Vom Fotomodel zum Filmstar

Interview mit Diane Kruger zu Merry Christmas

Liebe statt Hiebe. Bei Troja war allein schon das Gesicht von Diane Krüger Grund genug für einen langen Krieg. In Merry Christmas bringt sie dafür einen kurzen Frieden an die Front.

Karriere mit Kurven. Als erfolgreiches Fotomodel musste sich Diane Krüger erst das Herz brechen lassen, um den Mut zu finden, ihr Leben zu ändern und Schauspielerin zu werden. Mittlerweile ist sie in Paris glücklich mit dem französischen Filmstar Guillaume Canet verheiratet. Der spielt in Merry Christmas auch mit. Allerdings nicht als Dianes Herzbube. Dieser Part ging an Benno Fürmann. Glück gehabt.

SKIP: In Christian Carions aufwühlendem Anti-Kriegsepos Merry Christmas spielen Sie eine Opernsängerin, die an einem Weihnachtsabend im Ersten Weltkrieg an der Front für die Soldaten singt. Die Gesangseinlage ist beeindruckend. Ist diese Stimme Naturtalent?

Diane Krüger: Na klar, Naturtalent. Nein, das ist natürlich nicht meine Stimme im Film. Zum Glück, weil sonst würden die Leute wohl reihenweise aus dem Kino laufen.

SKIP: Wie hat sich der Erfolg von Troja auf ihr Leben ausgewirkt? Werden Sie auf der Straße angesprochen?

Diane Krüger: Wenn ich etwa zum Festival in Cannes bin ja, natürlich, aber in Paris, wo ich lebe, kommt das kaum vor. Im Moment erlebe ich eher die schönen Seiten vom Bekanntwerden, man hat einen schönen Tisch im Restaurant, wird sofort in die Disco reingelassen, also von daher ist es nicht unangenehm.

SKIP: In Troja waren Sie noch die schöne Randfigur neben den Helden der Antike.

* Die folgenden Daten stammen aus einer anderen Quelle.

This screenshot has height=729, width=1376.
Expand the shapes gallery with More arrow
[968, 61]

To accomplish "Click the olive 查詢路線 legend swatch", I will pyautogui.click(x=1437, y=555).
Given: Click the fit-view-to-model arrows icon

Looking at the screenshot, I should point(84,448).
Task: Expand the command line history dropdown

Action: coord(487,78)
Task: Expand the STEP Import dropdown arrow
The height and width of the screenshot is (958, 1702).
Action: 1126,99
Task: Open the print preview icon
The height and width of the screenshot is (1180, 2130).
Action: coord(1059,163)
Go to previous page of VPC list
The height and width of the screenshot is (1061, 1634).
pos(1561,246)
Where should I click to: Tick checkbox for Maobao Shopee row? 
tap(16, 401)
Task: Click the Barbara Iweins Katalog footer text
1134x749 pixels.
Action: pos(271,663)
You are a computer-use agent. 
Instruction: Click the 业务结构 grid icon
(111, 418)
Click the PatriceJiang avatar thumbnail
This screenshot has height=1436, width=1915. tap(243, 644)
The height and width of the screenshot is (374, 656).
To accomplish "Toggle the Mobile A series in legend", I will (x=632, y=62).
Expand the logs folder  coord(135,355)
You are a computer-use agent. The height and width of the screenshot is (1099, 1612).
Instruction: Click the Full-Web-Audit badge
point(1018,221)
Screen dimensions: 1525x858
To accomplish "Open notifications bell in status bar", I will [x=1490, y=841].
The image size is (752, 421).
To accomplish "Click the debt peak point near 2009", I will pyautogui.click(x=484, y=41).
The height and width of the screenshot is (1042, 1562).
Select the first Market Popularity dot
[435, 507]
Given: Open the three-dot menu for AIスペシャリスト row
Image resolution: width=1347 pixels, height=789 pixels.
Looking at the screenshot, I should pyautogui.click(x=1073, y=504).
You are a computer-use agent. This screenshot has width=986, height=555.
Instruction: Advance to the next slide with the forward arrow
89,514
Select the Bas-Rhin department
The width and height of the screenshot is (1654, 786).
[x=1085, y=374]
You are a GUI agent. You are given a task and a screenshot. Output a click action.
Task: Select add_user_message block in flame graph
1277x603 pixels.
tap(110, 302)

Mit Merry Christmas scheinen jetzt auch die großen Rollen auf sie zuzukommen.

Diane Krüger: Die Angebote werden langsam, wirklich langsam, besser. Aber so ein Film wie Merry Christmas würde mir in Amerika nie angeboten, da würde diese Rolle direkt an Nicole Kidman oder Julia Roberts gehen, da müsste ich nicht mal zum Casting kommen. Zumindest im Moment noch.

SKIP: Wer waren denn so die Filmhelden ihrer Kindheit?

Diane Krüger: Romy Schneider, klar, Sissi. Maria Schell, das war eine großartige Schauspielerin, meine Großmutter hat die immer ganz toll gefunden. Heinz Rühmann. Klar die Klassiker wie Audrey Hepburn oder Marilyn Monroe. Aber ein großes Vorbild für mich ist Cate Blanchett. Ich finde die ist die beste Schauspielerin ihrer Generation.

SKIP: Sie haben eine erfolgreiche Model-Karriere abrupt beendet, um Schauspielerin zu werden. Warum sind Sie dieses Risiko eingegangen?

Diane Krüger: Ich hab da lang darüber nachgedacht, aber nie den Schritt gewagt, weil ich habe da erfolgreich gemodelt und das war einfach und schnell verdientes Geld. Das ist irgendwo wie ein Rausch, in dem man so drin ist. Das ist eigentlich eine persönliche Geschichte: Ich hatte einen Freund in Amerika, der mir unheimlich das Herz gebrochen hat. Damals wollte ich mein Leben radikal verändern. Deshalb habe ich den Mut aufgebracht, zur Schauspielschule zu gehen.

SKIP: Verfolgen Sie die Kino-Karriere von ehemaligen Model-Kolleginnen wie Nadja Auermann oder Gisele Bündchen?

Diane Krüger: Gisele hat vor gerade einen Film in Amerika gemacht, New York Taxi, aber den habe ich nicht gesehen. Müsste ihn mir mal angucken. Aber es gibt so viele Filmstars, die früher mal Model waren. Cameron Diaz, Sharon Stone. Also nur weil man Model war, heißt es nicht, dass man nicht Schauspielen kann. Aber es heißt auch nicht, dass man Schauspielern kann.

SKIP: Man schimpft ja immer so über die Nichtigkeiten der Model-Branche. Was sind denn die Vorzüge in diesem Beruf?

Diane Krüger: Ich habe die ganze Welt gesehen, bevor ich 18 war. Ich habe zwei Sprachen perfekt gelernt. Ich habe eine Welterfahrung, glaube ich, die man so nirgendwo anders lernen kann. Also der Beruf des Models ist schon nicht nur schlecht.